Summary:
The Volta Grande gold project contains two target areas named the North and South blocks; the former contains four large mineralized areas: (1) the Ouro Verde area in the northwestern part of the North Block, (2) the Grota Seca area, (3) the Junction area that connects Grota Seca and Ouro Verde and (4) the Greia area north of Grota Seca. The South Block comprises three target areas: (1) Pequi in the northern part of the South Block, (2) Grande in the southern part of the South Block, and (3) Itatá in the southeastern part of the South Block. The North Block as well as the South Block include old and new garimpeiros workings.
In the central part of the North Block, a north-northwest–trending lineament separates the southeastern mineralized zones of the Grota Seca from the northwestern zones at Ouro Verde and coincides largely with the Junction area. This lineament is parallel to other regional lineaments with similar orientation.
There is a complicated contact relationship between auriferous bedrock and the overlying saprolitic material. At Grota Seca, near recent garimpeiros workings, almost fresh diorite is in sharp contact with saprolitic material, which is at least 8 metres thick. This juxtaposition indicates that the saprolite is not made up of regular regolithic material developed on top of bedrock, but is transported by faulting parallel to the major shear zone that hosts the gold mineralization.
There are a number of north-northwest–trending regional structures present in the area. One of these is parallel to the segment of the Xingu River flowing from Altamira to the Volta Grande gold project exploration camp. Other structures with similar orientation are present in the area west of Ouro Verde, one of which cuts a northeast trending structure.
In the South Block, mineralization is primarily hosted in granodiorite; however, the Pequi target is located at the northern contact of the granodiorite body to an amphibolite body to the north. While mineralization in the North Block is controlled by northwest-striking structural features, mineralization in the South Block appears to occur primarily where northwest-striking structures intersect with north-striking faults. Drilling as well as exposure in a large pit dug by garimpeiros shows two distinct mineralization directions. The first is steep, subvertical with a north-east strike. The second direction is shallow, dipping approximately 20 degrees to the southwest. These two directions can be seen in core as well and strongly influenced the modelling of the boundaries of the gold mineralization for the Grande deposit, which changed significantly from an earlier model. SRK expects that future drilling will refine further the understanding of the geology of the South Block.
There are two types of gold mineralization at Project - primary gold in intrusive rock and secondary gold in saprolitic rock. Both types of gold mineralization occur within a major shear zone. In general, the gold mineralization in bedrock occurs in zones of intense hydrothermal replacement and is associated with up to approximately five percent sulphides (pyrite and / or arsenopyrite) at Grota Seca and Ouro Verde. Specifically, mineralization styles are:
- Intense silicification with with up to five percent fine-grained sulphide (predominantly arsenopyrite) within strongly sheared diorite, such as at the Grota Seca area;
- Weak to moderate silicification in diorite with minor sulphides (mainly pyrite), such as at the Ouro Verde area; and
- Intensive silification overprinted by sulphide alteration (pyrite) and potassium alteration (sericitization and potassic feldspar formation), such as in the South Block area.

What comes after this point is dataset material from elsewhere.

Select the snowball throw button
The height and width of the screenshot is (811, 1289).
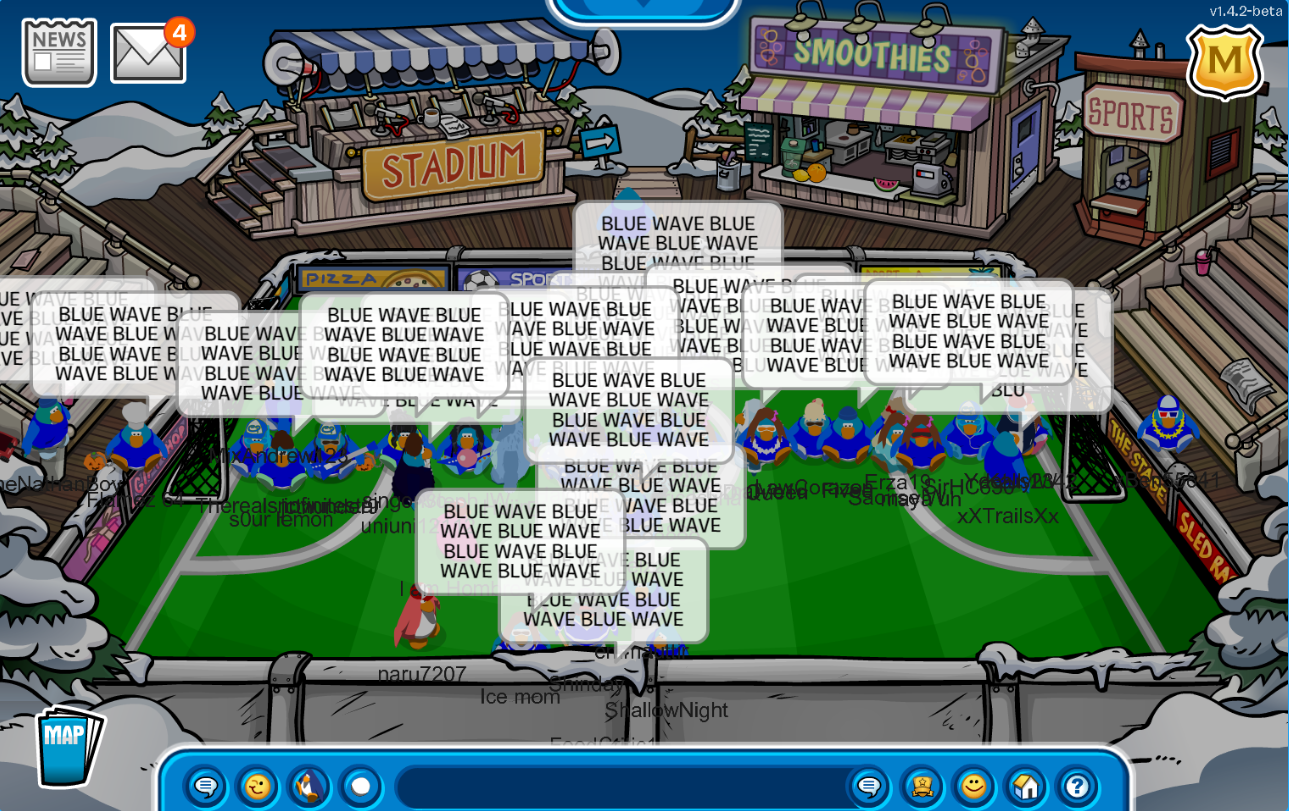[x=361, y=787]
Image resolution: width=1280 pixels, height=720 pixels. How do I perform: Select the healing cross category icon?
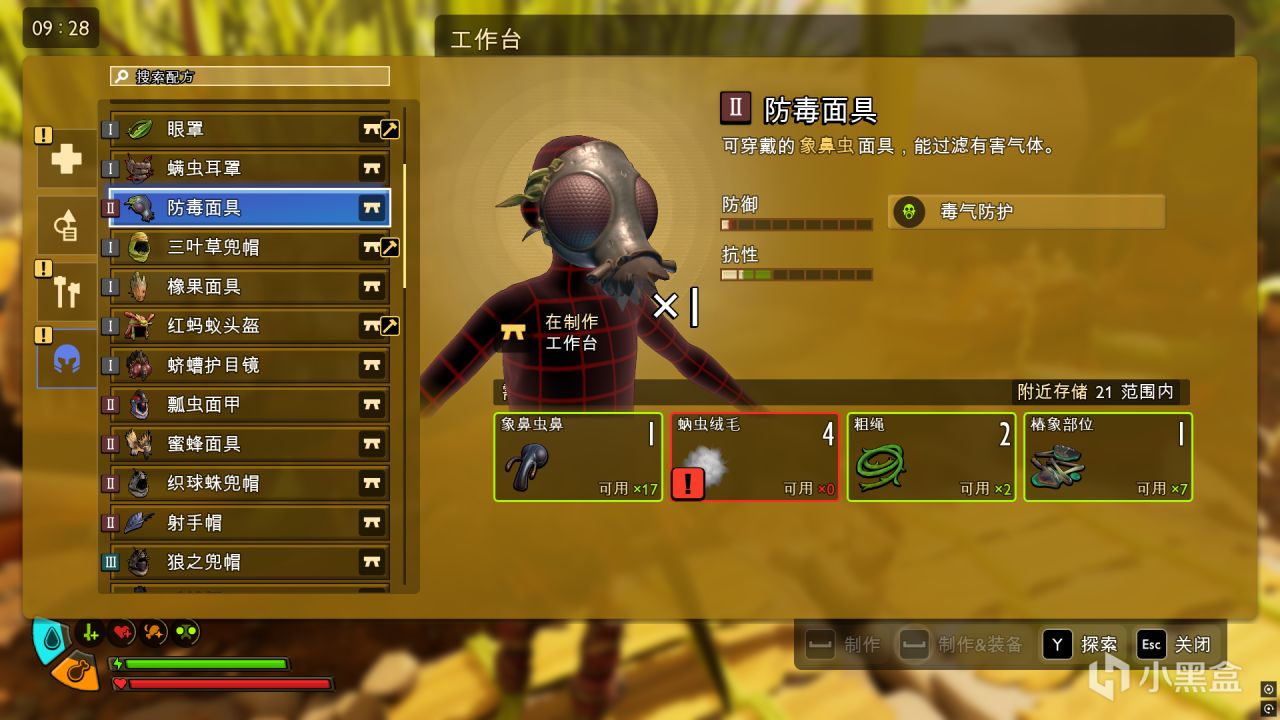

In all cases, the distribution of alteration assemblages and the replacement textures suggest evolution of fluid-rock alteration. The initial hydrothermal alteration involved silicification (quartz flooding) of the host diorite. Subsequent alteration included replacement by pyrite and/or arsenopyrite, followed by potassium feldspar alteration and sericitization.
Finally, all of the rocks in the area were subjected to carbonate alteration. This alteration is evidenced by the presence of numerous calcite veinlets in the diorite as well as in the metavolcanic rock.
Gold deposition is interpreted to be related to changes in local chemical conditions of mineralizing fluids in response to progressive fluid-rock interaction, which triggered sulphide precipitation. The sulphide content of the gold mineralization is low.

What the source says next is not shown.